Work item:
Determine how many lines in the records hold the word "will". Return the number alone.

─── Recorded data

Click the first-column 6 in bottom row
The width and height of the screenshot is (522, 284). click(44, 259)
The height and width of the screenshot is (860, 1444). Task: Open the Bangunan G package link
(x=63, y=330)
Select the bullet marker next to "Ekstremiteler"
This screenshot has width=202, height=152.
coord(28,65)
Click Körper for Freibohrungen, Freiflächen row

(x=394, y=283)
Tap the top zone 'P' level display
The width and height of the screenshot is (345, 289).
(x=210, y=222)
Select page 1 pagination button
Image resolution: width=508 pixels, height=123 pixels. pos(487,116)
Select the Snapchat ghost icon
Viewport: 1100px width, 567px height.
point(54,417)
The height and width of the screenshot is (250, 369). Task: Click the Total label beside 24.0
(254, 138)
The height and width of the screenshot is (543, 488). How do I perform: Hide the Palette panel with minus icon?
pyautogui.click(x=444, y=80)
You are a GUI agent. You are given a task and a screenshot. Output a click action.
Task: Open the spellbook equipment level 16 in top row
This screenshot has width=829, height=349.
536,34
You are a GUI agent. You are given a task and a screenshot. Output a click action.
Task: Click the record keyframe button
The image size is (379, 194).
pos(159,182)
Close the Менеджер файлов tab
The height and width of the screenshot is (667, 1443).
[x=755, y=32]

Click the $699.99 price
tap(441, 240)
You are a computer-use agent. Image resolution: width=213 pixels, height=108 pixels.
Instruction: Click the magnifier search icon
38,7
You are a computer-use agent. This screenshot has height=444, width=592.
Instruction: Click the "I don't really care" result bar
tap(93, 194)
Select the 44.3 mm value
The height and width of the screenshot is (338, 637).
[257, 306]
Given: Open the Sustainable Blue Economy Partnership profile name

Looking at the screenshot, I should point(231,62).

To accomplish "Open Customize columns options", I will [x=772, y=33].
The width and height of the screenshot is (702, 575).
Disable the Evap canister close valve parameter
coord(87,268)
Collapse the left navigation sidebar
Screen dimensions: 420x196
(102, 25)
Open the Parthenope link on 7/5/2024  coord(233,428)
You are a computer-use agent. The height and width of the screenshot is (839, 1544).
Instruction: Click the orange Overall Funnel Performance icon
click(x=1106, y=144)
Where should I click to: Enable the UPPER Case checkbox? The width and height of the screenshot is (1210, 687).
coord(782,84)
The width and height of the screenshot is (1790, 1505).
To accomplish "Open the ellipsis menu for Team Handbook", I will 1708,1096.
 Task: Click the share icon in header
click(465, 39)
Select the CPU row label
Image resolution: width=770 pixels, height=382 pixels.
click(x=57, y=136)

──────

Exercise solution:
2